### Fragment tekstu
########################################

Droga krzyżowa od darii


WSTĘP

Rozważamy Drogę Krzyżową. Kilka godzin z życia człowieka, Jezusa z Nazaretu, syna Józefa, Żyda z Palestyny.

Kilak godzin, nazwanych droga, bo wiąże się z nią przejście spod pałacu rzymskiego namiestnika Piłata, na wzgórze Golgoty. Droga „Krzyżowa” - bo w czasie przemieszczania się plutonu egzekucyjnego, skazańcowi narzucono na barki dwie drewniane belki krzyża.

Są to ostatnie godziny bliskiej nam osoby, bo ten Jezus, jak wierzymy, jest Chrystusem, Synem Bożym. Rozważamy ostatnie godziny Jezusa, aby z miłością przypomnieć sobie osobę Chrystusa. Kiedy myśl nasza biegnie ku dobrym dla nas ludziom, naturalną rzeczą jest to, że wspominamy ich z wdzięcznością. Dlatego Droga Krzyżowa jest miłosnym przypominaniem, wspominaniem.

Rozważamy jednak tę Drogę również po to, aby zrozumieć swoje własne życie. Tamta Droga bije blaskiem i światłem, dzięki którym lepiej rozumiemy nasze życie. A jeśli nie lepiej, to choćby inaczej i na nowo.

Dziś chciałbym, żebyśmy popatrzyli, czego Droga Krzyżowa uczy nas o człowieku, o ludziach. Jaki jest, jaki może być człowiek i co go czeka.

Stacja 1. Jezus na śmierć skazany

Człowiek wydaje wyrok. Osądza. Zwykle ostro i jednoznacznie: idiota. Cham. Skurczybyk. Skończony dureń. Świnia. Bydlę.

W każdym z nas drzemie bezlitosny sędzia, gotowy zmiażdżyć innych radykalnym osądem i wyrokiem. Człowiek osądza, daje wyrok. Może nawet myśli, że jest to podstawowe prawo człowieka, którego można używać bez ograniczeń. Wiemy dobrze, że nasze sądy nie są sprawiedliwe, uzasadnione, przemyślane. Człowiek uzurpuje sobie dziś prawo do bezlitosnego sądu.

Ale przy tej stacji mamy też drugie oblicze człowieka. Oto osądzony jest także człowiek. Oblicze tego, który wyrok przyjmuje. Spokojnie i bez buntu. Jakby na przekór całej opinii publicznej dowodząc, że prawdziwszym obliczem człowieka jest oblicze skazańca niż sędziego.

Człowiekowi zdarza się być sędzią, zdarza się też być skazańcem. Wielkość człowieka mierzy się jednak godnością przyjmowania wyroków, a nie ostrością sądu. Im mniejszy człowiek, tym ostrzej i groźniej sądzi, surowsze wydaje wyroki.

Módlmy się za wszystkich osądzających. Osądzonych.

########################################

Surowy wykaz
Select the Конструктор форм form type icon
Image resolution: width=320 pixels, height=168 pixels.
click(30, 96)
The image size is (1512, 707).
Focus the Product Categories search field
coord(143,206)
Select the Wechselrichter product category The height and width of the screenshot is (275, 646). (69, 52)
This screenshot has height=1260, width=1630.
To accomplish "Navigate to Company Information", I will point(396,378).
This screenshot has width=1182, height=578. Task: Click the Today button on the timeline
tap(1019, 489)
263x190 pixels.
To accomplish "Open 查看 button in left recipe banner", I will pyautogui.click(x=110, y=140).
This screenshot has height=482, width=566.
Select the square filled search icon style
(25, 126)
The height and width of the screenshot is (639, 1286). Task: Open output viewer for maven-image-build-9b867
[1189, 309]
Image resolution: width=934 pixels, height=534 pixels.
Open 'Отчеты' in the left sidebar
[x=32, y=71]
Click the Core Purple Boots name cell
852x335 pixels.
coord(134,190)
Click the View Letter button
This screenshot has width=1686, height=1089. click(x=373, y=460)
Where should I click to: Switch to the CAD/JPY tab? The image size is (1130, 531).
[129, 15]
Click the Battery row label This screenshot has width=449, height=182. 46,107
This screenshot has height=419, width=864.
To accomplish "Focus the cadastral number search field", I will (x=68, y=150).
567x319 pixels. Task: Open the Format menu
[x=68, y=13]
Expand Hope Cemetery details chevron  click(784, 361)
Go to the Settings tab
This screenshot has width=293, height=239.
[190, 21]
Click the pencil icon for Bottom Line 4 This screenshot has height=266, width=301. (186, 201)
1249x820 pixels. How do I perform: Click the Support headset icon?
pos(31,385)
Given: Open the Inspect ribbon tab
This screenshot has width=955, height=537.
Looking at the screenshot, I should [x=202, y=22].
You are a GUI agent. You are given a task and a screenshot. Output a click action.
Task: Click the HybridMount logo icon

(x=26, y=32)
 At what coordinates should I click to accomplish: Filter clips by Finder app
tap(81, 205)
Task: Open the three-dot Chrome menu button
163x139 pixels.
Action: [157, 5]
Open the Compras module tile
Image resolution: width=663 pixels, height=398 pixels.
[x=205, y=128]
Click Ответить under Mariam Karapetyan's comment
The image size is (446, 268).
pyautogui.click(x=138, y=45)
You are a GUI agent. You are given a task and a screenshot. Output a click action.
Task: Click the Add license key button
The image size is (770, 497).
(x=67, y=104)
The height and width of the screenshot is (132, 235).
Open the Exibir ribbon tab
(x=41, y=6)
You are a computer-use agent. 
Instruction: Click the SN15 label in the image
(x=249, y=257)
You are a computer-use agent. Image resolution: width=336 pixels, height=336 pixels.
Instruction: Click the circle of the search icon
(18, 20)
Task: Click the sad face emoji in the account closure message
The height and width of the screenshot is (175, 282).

########################################

### Wymagania
1 > Przepisz wiernie wiersze wykazu: zacznij od wiersza zawierającego „Select the Wechselrichter”, a skończ na wierszu zawierającym „Click the Battery”, oba włącznie.
2 > Kontynuuj tekst o Drodze Krzyżowej od miejsca, w którym się urywa.
Tekst o Drodze Krzyżowej i wykaz to dwa odrębne materiały.

### Odpowiedzi do zadań
1 >
Select the Wechselrichter product category The height and width of the screenshot is (275, 646). (69, 52)
This screenshot has height=1260, width=1630.
To accomplish "Navigate to Company Information", I will point(396,378).
This screenshot has width=1182, height=578. Task: Click the Today button on the timeline
tap(1019, 489)
263x190 pixels.
To accomplish "Open 查看 button in left recipe banner", I will pyautogui.click(x=110, y=140).
This screenshot has height=482, width=566.
Select the square filled search icon style
(25, 126)
The height and width of the screenshot is (639, 1286). Task: Open output viewer for maven-image-build-9b867
[1189, 309]
Image resolution: width=934 pixels, height=534 pixels.
Open 'Отчеты' in the left sidebar
[x=32, y=71]
Click the Core Purple Boots name cell
852x335 pixels.
coord(134,190)
Click the View Letter button
This screenshot has width=1686, height=1089. click(x=373, y=460)
Where should I click to: Switch to the CAD/JPY tab? The image size is (1130, 531).
[129, 15]
Click the Battery row label This screenshot has width=449, height=182. 46,107

2 >
Stacja 2. Jezus bierze krzyż na ramiona

Co robi człowiek w sytuacji, gdy nadchodzi to, czego nie chce? Jeden ucieka, drugi bierze krzyż. Jeden ucieka, pali trawkę, łyka amfę albo skacze z najwyższego piętra, choć wtedy już bezsilny. Chce uciec przed tym, co złe, trudne, wrogie. Zapić, zaćpać, zapomnieć.

Drugi człowiek, ten też żyje w tobie, skupia się, zbiera siły i bierze krzyż. Miarą wielkości człowieka jest ten wybór. Wybrać krzyż. Jako drogę bardziej godną człowieka.

Módlmy się o siłę i łaskę takiego wyboru.

Stacja 3. Jezus upada po raz pierwszy pod krzyżem

W serialach bohaterowie mimo wielu trudnych historii ostatecznie jakoś sobie radzą. I czasem myślimy, że być człowiekiem, to nieustannie grać rolę zwycięzcy. Nawet jak przychodzi klęska, to przykleić sobie „keep smiling” i udawać, że nic się nie stało.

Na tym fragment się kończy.